[Stored data entries]
↓↓↓

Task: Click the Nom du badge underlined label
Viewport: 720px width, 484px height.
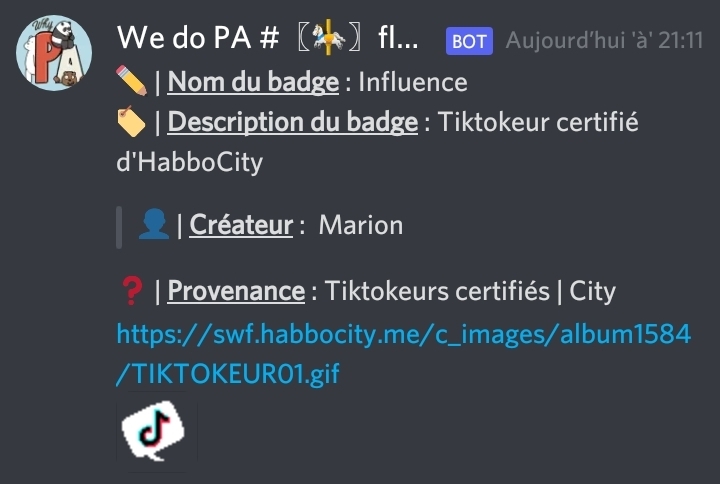Action: point(253,82)
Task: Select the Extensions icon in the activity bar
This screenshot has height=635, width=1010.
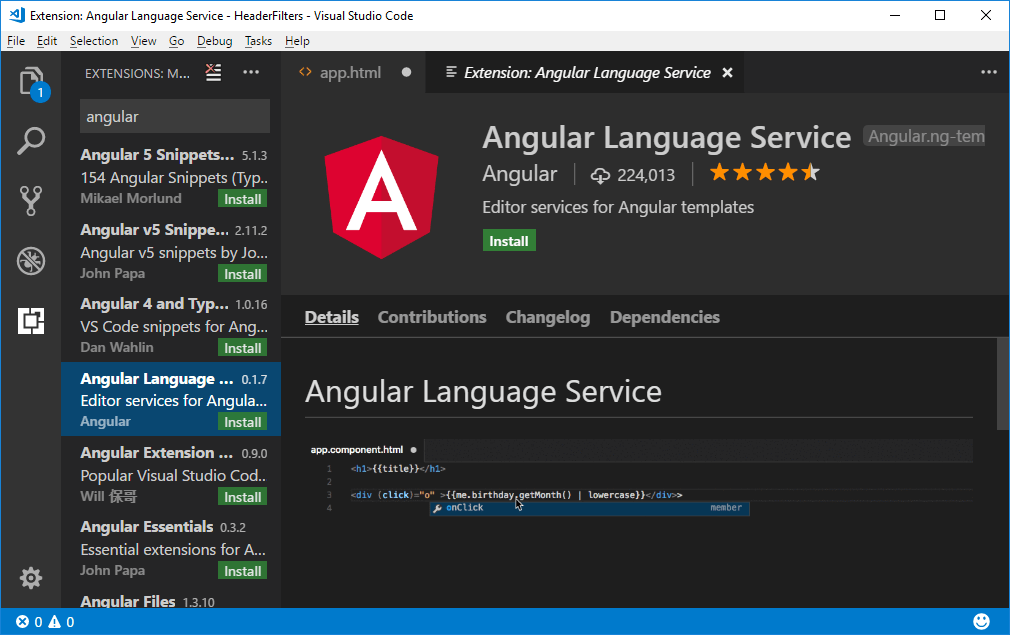Action: 31,320
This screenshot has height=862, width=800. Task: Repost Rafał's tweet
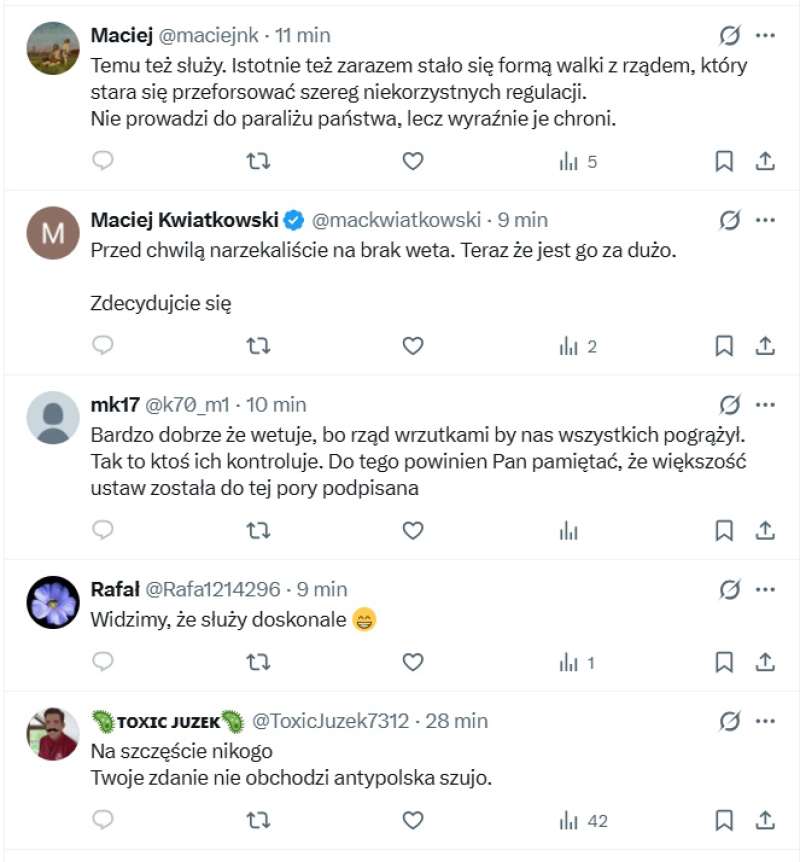258,661
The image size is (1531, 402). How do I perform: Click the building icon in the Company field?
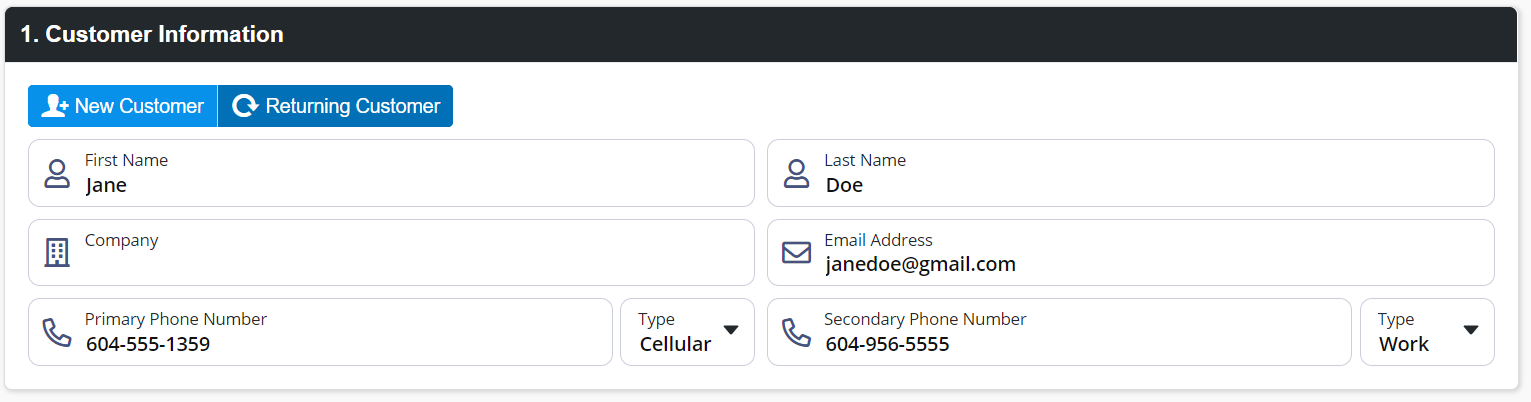click(58, 252)
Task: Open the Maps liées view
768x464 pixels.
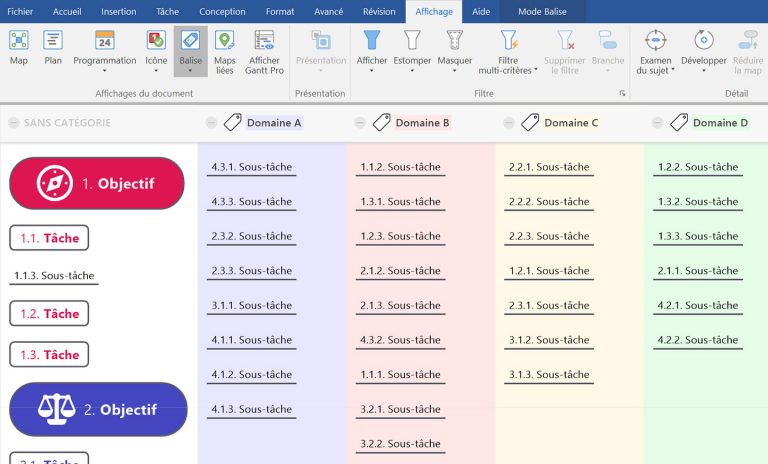Action: pyautogui.click(x=225, y=41)
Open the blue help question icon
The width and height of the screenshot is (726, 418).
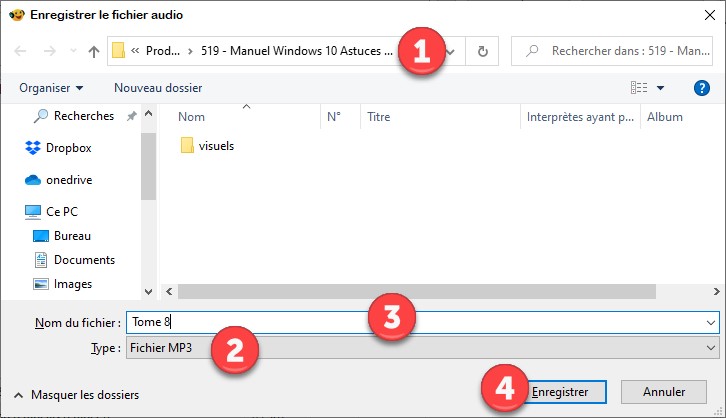coord(701,88)
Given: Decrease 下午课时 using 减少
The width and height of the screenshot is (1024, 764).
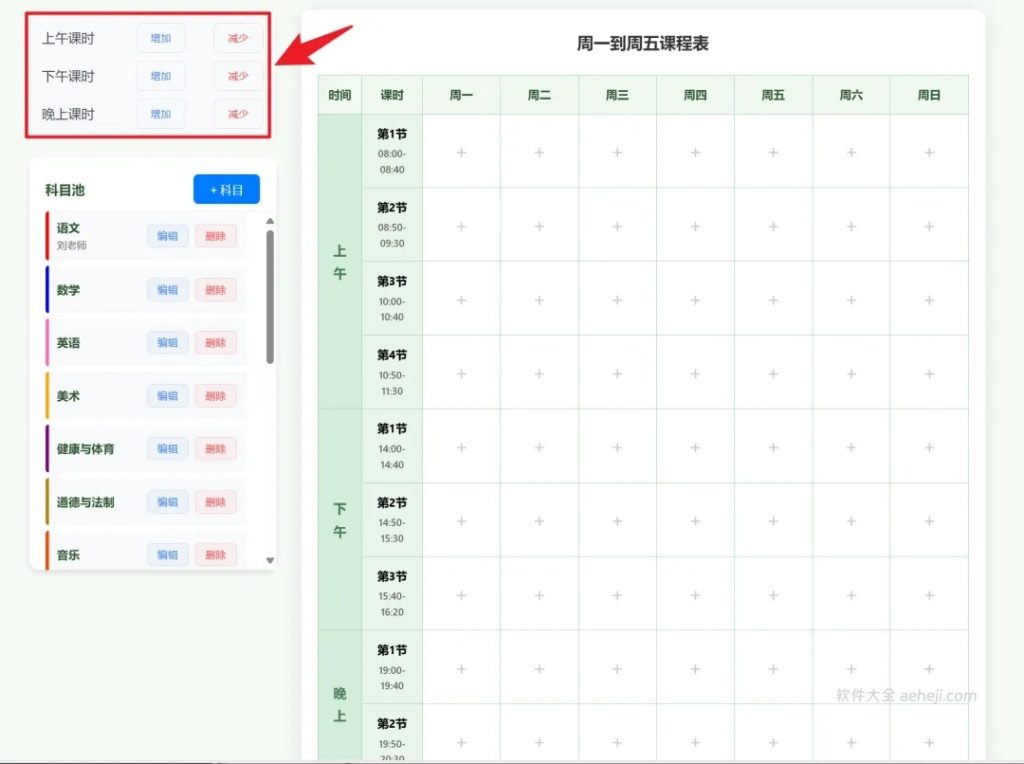Looking at the screenshot, I should click(237, 76).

↑↑↑

Restate, word for word, the entries above, dropping any picture.

Task: Click the Nom du badge underlined label
Viewport: 720px width, 484px height.
Action: point(253,82)
Task: Select the Extensions icon in the activity bar
This screenshot has height=635, width=1010.
Action: 31,320
This screenshot has height=862, width=800. Task: Repost Rafał's tweet
258,661
The image size is (1531, 402). How do I perform: Click the building icon in the Company field?
click(58, 252)
Task: Open the Maps liées view
768x464 pixels.
Action: pyautogui.click(x=225, y=41)
Open the blue help question icon
The width and height of the screenshot is (726, 418).
coord(701,88)
Given: Decrease 下午课时 using 减少
The width and height of the screenshot is (1024, 764).
Looking at the screenshot, I should click(237, 76).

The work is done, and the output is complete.